Records from a data collection
________

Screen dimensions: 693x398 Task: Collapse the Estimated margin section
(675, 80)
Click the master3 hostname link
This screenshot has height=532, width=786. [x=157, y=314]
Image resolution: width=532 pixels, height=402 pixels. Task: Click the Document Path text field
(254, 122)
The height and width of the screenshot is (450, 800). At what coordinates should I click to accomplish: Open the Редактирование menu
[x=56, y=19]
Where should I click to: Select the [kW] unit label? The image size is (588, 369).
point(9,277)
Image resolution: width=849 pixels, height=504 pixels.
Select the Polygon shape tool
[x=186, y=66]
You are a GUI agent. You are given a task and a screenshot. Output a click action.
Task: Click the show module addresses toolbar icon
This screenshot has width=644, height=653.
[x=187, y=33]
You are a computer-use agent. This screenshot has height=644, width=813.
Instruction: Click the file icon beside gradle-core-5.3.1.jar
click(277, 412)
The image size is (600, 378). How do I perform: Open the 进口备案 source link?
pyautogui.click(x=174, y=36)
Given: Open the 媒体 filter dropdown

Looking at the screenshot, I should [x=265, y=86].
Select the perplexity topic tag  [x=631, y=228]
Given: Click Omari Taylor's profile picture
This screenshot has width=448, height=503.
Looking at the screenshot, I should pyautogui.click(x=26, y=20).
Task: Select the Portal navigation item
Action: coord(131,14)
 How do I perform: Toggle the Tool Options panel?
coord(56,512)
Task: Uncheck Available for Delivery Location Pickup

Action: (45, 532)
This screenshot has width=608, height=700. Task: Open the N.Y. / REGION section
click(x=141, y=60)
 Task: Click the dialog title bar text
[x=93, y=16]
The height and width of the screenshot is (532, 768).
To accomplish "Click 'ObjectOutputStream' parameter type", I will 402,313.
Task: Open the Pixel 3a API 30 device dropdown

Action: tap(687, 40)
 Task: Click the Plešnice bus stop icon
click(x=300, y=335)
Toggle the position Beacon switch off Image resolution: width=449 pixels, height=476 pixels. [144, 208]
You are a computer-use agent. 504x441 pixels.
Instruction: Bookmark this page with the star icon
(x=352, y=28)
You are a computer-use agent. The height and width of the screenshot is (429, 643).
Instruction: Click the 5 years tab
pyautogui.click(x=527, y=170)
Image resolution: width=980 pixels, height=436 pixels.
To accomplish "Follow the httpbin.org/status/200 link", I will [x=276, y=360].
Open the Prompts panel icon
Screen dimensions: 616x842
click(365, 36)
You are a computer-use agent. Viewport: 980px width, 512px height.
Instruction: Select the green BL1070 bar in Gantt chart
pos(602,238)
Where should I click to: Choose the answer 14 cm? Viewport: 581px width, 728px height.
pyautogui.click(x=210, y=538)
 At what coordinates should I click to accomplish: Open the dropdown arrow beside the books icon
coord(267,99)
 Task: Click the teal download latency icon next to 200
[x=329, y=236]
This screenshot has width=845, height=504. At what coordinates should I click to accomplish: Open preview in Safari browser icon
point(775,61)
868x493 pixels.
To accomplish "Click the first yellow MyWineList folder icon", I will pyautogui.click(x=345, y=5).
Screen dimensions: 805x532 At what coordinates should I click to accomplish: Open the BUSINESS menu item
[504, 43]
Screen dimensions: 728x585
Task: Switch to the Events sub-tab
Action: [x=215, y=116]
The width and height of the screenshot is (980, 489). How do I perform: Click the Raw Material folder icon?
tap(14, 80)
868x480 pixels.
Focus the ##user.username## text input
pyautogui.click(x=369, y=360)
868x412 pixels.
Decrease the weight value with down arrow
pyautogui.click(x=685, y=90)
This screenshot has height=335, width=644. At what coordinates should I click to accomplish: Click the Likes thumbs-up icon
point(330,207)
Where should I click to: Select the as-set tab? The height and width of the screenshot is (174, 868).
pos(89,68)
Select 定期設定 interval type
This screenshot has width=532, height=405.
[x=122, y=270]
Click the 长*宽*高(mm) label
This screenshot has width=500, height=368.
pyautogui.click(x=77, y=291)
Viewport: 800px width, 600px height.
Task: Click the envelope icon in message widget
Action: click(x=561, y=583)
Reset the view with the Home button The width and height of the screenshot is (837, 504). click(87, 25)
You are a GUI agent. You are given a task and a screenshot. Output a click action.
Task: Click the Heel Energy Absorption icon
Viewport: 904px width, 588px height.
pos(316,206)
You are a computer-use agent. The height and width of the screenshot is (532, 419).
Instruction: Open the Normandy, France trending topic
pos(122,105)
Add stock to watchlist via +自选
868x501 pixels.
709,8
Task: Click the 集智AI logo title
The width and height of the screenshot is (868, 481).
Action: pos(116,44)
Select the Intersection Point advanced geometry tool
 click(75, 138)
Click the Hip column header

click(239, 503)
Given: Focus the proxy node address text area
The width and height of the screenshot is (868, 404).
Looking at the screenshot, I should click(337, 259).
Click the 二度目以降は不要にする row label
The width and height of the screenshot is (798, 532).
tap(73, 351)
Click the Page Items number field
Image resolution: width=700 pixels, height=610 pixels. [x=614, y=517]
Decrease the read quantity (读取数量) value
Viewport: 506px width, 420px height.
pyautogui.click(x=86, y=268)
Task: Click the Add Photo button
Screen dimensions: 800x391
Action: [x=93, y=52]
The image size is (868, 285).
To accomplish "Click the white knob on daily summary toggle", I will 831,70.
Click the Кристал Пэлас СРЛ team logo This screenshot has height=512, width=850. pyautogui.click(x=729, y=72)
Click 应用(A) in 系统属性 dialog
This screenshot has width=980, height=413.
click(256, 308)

________

#### [PROBLEM]
Please write out the lines from the start of the records up to and including the line with "[x=93, y=16]", keeping them exactly as they appear.

#### [COMPLETED TASK]
Screen dimensions: 693x398 Task: Collapse the Estimated margin section
(675, 80)
Click the master3 hostname link
This screenshot has height=532, width=786. [x=157, y=314]
Image resolution: width=532 pixels, height=402 pixels. Task: Click the Document Path text field
(254, 122)
The height and width of the screenshot is (450, 800). At what coordinates should I click to accomplish: Open the Редактирование menu
[x=56, y=19]
Where should I click to: Select the [kW] unit label? The image size is (588, 369).
point(9,277)
Image resolution: width=849 pixels, height=504 pixels.
Select the Polygon shape tool
[x=186, y=66]
You are a GUI agent. You are given a task and a screenshot. Output a click action.
Task: Click the show module addresses toolbar icon
This screenshot has width=644, height=653.
[x=187, y=33]
You are a computer-use agent. This screenshot has height=644, width=813.
Instruction: Click the file icon beside gradle-core-5.3.1.jar
click(277, 412)
The image size is (600, 378). How do I perform: Open the 进口备案 source link?
pyautogui.click(x=174, y=36)
Given: Open the 媒体 filter dropdown

Looking at the screenshot, I should [x=265, y=86].
Select the perplexity topic tag  [x=631, y=228]
Given: Click Omari Taylor's profile picture
This screenshot has width=448, height=503.
Looking at the screenshot, I should pyautogui.click(x=26, y=20).
Task: Select the Portal navigation item
Action: coord(131,14)
 How do I perform: Toggle the Tool Options panel?
coord(56,512)
Task: Uncheck Available for Delivery Location Pickup

Action: (45, 532)
This screenshot has width=608, height=700. Task: Open the N.Y. / REGION section
click(x=141, y=60)
 Task: Click the dialog title bar text
[x=93, y=16]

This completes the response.